You could take velocity profiles at a large number of points along the profile of one or more of the largest dunes present on the bed and average them all together to obtain a spatially averaged velocity profile. In a sense this spatially averaged profile represents the entire flow. Such averaging is not entirely satisfactory, for two reasons:

1. Owing to growth of the internal boundary layer, the near-bed part of the velocity profile varies with position along the dune profile (even aside from the gross changes caused by separation and reattachment in the vicinity of the trough).
2. Because the origin plane for the integrated wall-law region associated with dunes of a given order is parallel to the mean plane of the bed in the vicinity of those dunes, whereas the origin for the individual profiles is naturally taken at the bed surface itself, the base of the integrated wall-law profile is encountered at different heights in different places.
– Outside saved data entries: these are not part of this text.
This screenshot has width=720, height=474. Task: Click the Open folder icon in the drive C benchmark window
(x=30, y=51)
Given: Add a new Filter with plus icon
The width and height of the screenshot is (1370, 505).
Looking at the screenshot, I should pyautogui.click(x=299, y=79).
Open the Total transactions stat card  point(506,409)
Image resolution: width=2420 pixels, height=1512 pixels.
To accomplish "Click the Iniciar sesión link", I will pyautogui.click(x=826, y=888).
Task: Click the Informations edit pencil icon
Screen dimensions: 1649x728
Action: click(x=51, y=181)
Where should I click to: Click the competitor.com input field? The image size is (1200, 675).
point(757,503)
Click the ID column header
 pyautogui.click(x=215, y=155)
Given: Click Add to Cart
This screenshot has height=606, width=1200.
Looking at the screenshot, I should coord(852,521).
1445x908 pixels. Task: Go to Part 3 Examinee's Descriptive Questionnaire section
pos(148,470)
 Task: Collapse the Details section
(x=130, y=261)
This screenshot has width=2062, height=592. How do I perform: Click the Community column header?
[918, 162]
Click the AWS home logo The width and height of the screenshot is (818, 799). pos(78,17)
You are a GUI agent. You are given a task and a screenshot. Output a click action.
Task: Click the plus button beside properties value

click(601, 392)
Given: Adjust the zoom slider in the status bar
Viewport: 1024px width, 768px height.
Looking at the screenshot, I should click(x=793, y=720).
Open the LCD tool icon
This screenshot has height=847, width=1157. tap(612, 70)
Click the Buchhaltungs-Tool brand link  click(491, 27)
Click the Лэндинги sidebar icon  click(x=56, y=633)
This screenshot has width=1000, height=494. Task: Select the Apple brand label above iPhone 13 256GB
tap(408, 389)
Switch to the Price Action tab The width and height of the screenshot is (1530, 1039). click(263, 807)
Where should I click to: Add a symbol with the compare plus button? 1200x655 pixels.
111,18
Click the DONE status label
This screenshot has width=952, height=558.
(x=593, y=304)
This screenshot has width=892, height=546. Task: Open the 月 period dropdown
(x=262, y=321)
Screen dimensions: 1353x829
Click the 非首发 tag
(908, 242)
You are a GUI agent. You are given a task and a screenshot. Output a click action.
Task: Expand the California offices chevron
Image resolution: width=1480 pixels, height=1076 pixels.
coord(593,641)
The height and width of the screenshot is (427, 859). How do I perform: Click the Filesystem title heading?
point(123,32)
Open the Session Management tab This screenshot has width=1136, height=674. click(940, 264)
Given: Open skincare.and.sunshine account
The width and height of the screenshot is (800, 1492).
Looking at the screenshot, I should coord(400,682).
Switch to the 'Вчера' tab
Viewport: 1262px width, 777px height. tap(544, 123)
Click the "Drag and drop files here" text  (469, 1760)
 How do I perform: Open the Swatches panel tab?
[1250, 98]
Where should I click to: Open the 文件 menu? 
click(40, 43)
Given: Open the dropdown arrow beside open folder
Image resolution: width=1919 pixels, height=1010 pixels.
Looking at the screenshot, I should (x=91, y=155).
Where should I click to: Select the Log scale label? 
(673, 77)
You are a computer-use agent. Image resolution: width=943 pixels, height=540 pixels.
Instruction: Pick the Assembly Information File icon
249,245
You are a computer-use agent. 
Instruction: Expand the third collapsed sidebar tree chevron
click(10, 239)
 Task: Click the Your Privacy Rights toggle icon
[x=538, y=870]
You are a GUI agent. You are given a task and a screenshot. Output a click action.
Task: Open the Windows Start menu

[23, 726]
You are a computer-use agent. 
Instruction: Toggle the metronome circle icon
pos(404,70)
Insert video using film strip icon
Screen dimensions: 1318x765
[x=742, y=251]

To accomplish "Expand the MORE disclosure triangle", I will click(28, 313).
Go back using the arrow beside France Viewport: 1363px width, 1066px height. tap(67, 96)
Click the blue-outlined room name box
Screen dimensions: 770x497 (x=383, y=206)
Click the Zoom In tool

The latter problem is not as serious as it seems, however, because at the height of even the lowest of such integrated wall- law regions, points at rather different heights plot close to each other on a logarithmic vertical axis. Provided that the ratio of spacing to height of the dunes of each order is large, so that separation bubbles occupy only a small fraction of the area of the bed, the spatially averaged profile in a semilog plot of height against velocity shows a series of straight-line segments connected by smooth transitions, just like the individual profiles—although the transitions are likely to be more gradual, for the two reasons noted above. The values for boundary shear stress obtained from these straight-line segments in the spatially averaged profile represent the spatial averages of the boundary shear stresses associated with each order of bed form present, ranging upward in scale from the grain roughness itself. For further details on such spatially averaged velocity profiles over dunes, see Smith and McLean (1977).